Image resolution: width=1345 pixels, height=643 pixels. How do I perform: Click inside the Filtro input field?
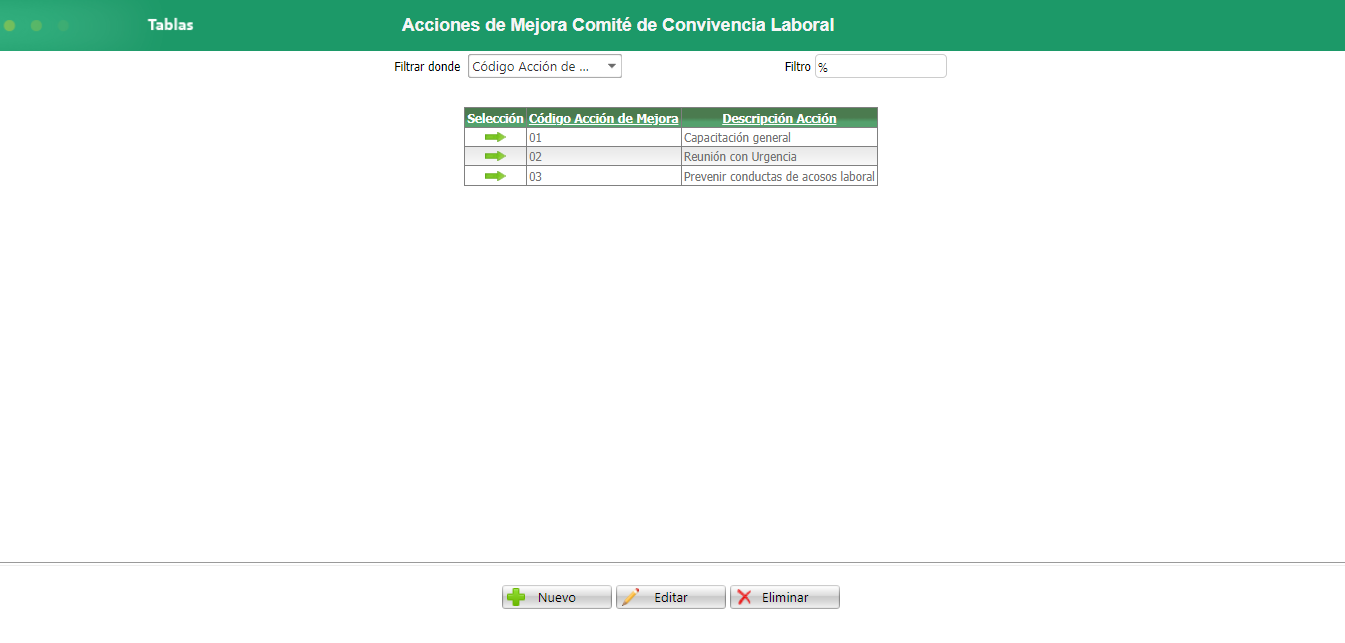tap(880, 65)
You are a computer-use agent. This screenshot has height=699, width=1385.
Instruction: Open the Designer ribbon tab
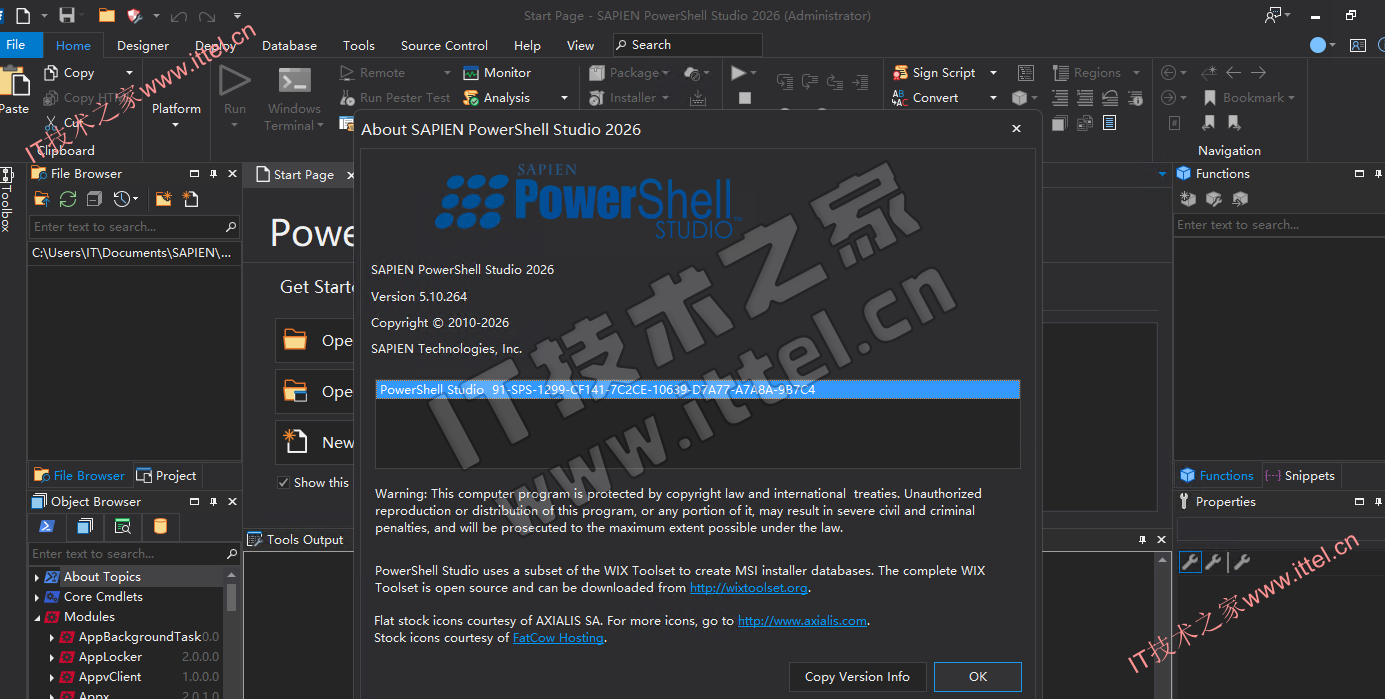pos(143,45)
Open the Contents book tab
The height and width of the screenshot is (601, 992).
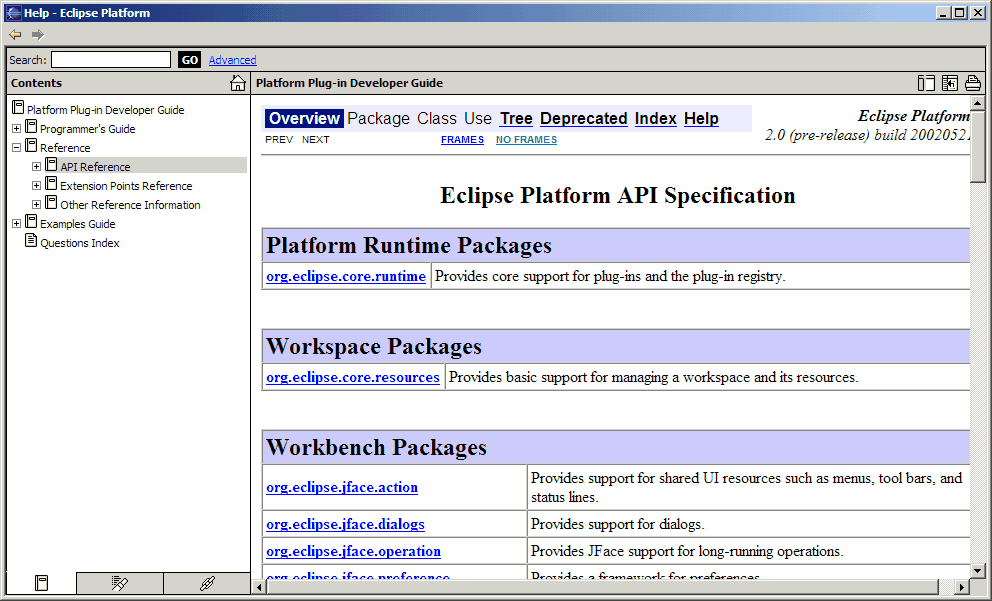(x=41, y=583)
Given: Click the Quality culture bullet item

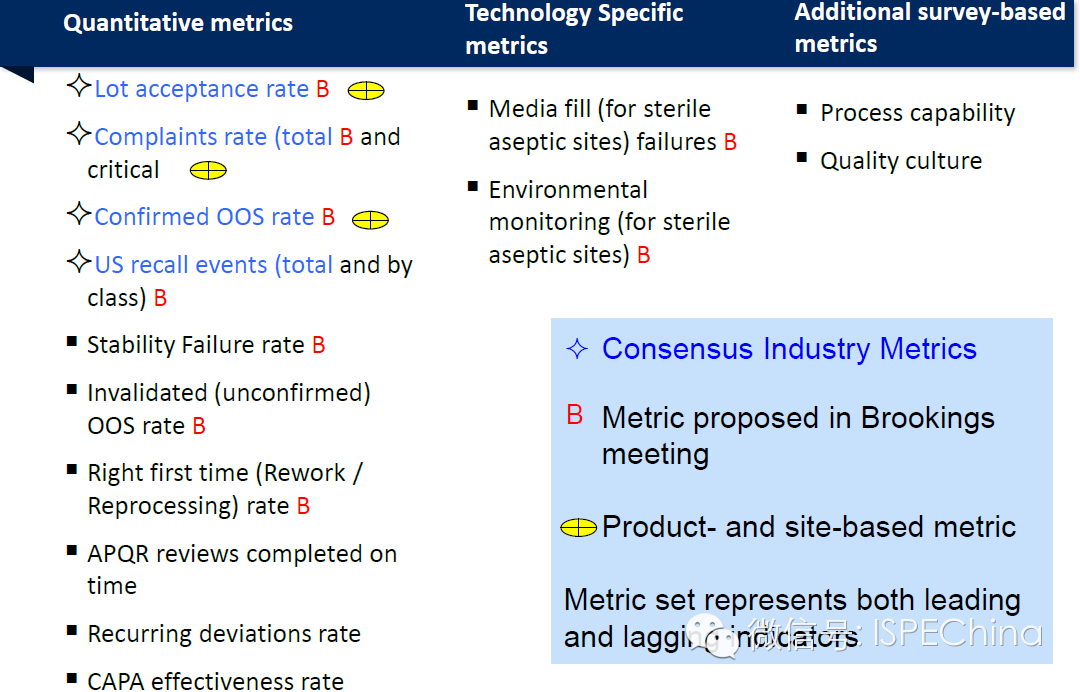Looking at the screenshot, I should [x=900, y=160].
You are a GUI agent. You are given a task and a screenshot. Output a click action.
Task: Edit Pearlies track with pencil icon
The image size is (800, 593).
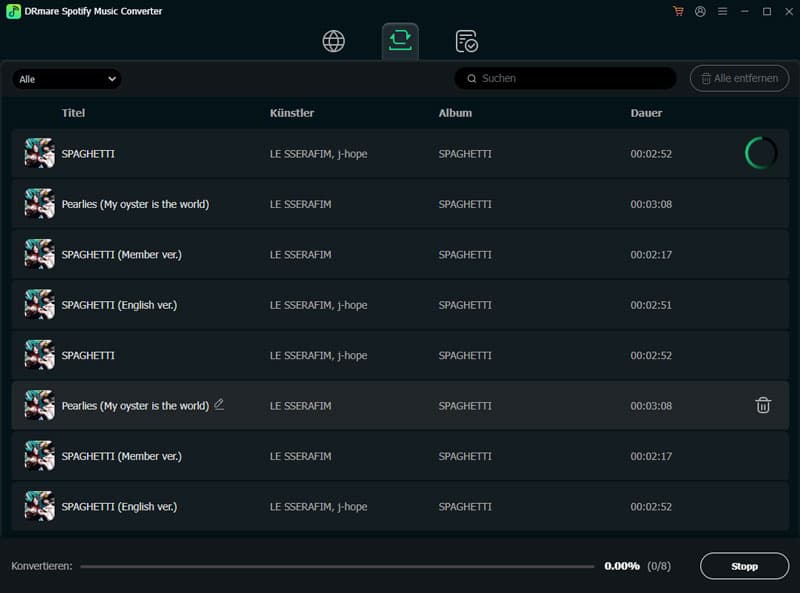[217, 406]
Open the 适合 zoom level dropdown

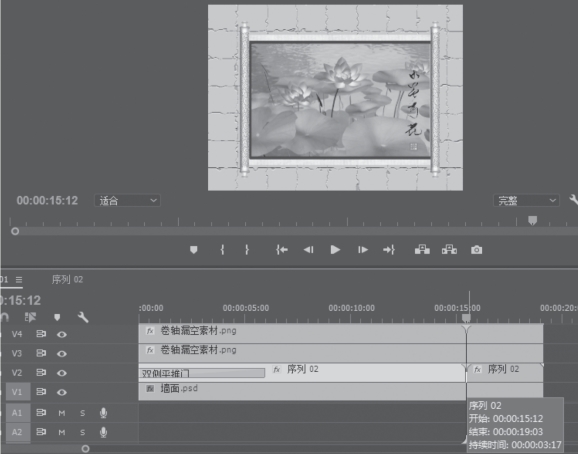click(x=127, y=200)
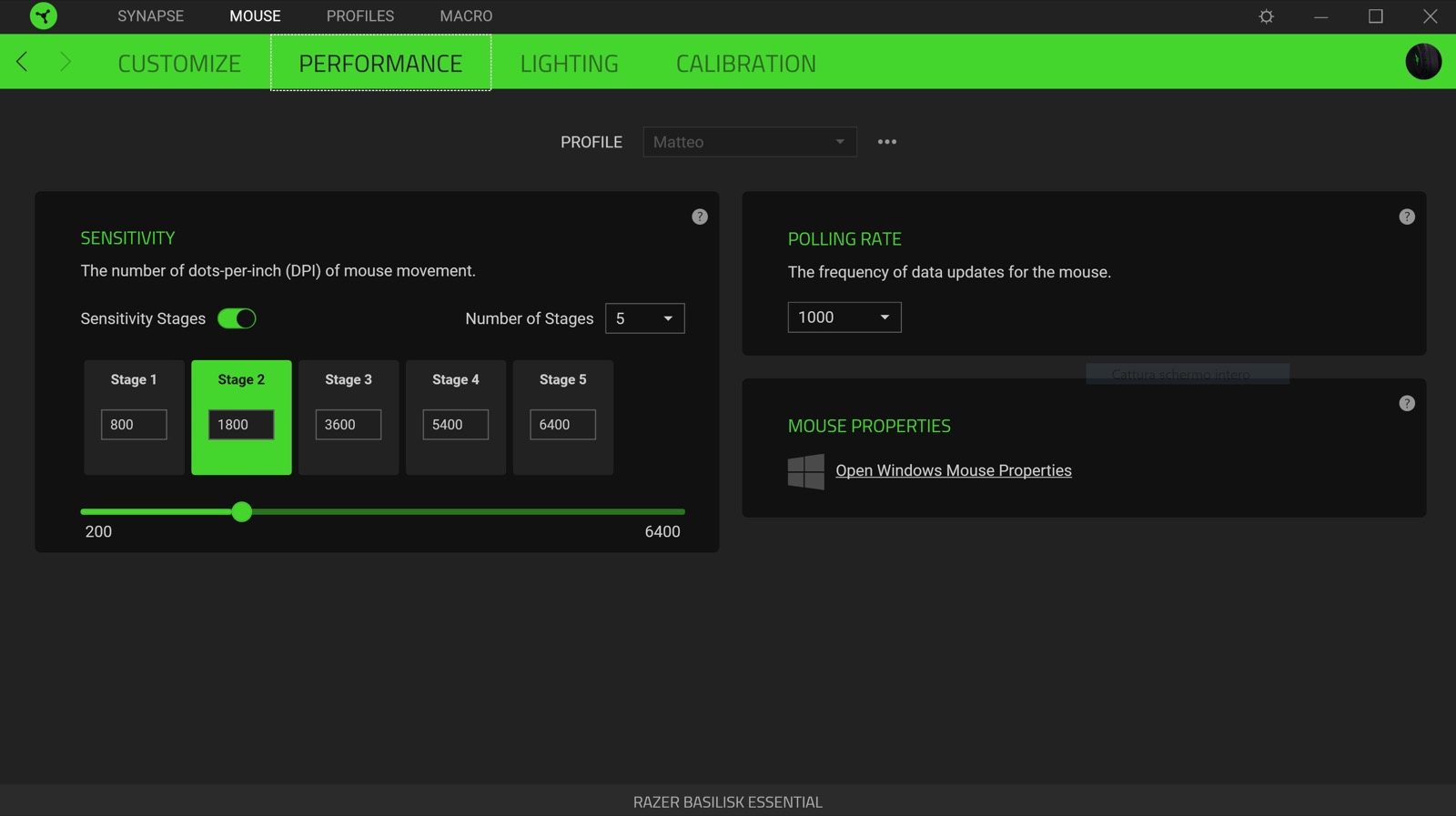Click the Razer logo icon
The width and height of the screenshot is (1456, 816).
point(43,15)
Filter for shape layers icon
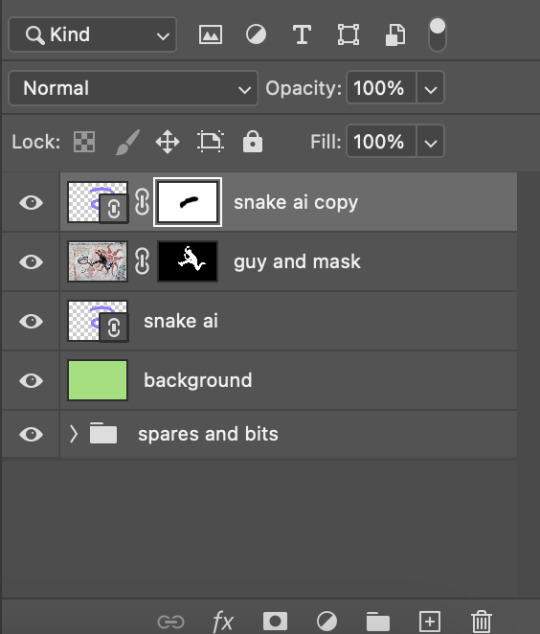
────────────────────────────────────────
- _WHAT THE TASK REQUIRES_: Copy out all of the rows above word for word, without the pictures.

- _CORRECT RESULT_:
Image resolution: width=1345 pixels, height=643 pixels. How do I perform: Click inside the Filtro input field?
tap(880, 65)
You are a computer-use agent. This screenshot has height=699, width=1385.
Instruction: Open the Designer ribbon tab
pos(143,45)
Open the Contents book tab
The height and width of the screenshot is (601, 992).
(x=41, y=583)
Given: Click the Quality culture bullet item

Looking at the screenshot, I should [x=900, y=160].
You are a GUI agent. You are given a task and a screenshot. Output a click action.
Task: Edit Pearlies track with pencil icon
The image size is (800, 593).
[217, 406]
Open the 适合 zoom level dropdown

click(x=127, y=200)
Click the Razer logo icon
The width and height of the screenshot is (1456, 816).
point(43,15)
Filter for shape layers icon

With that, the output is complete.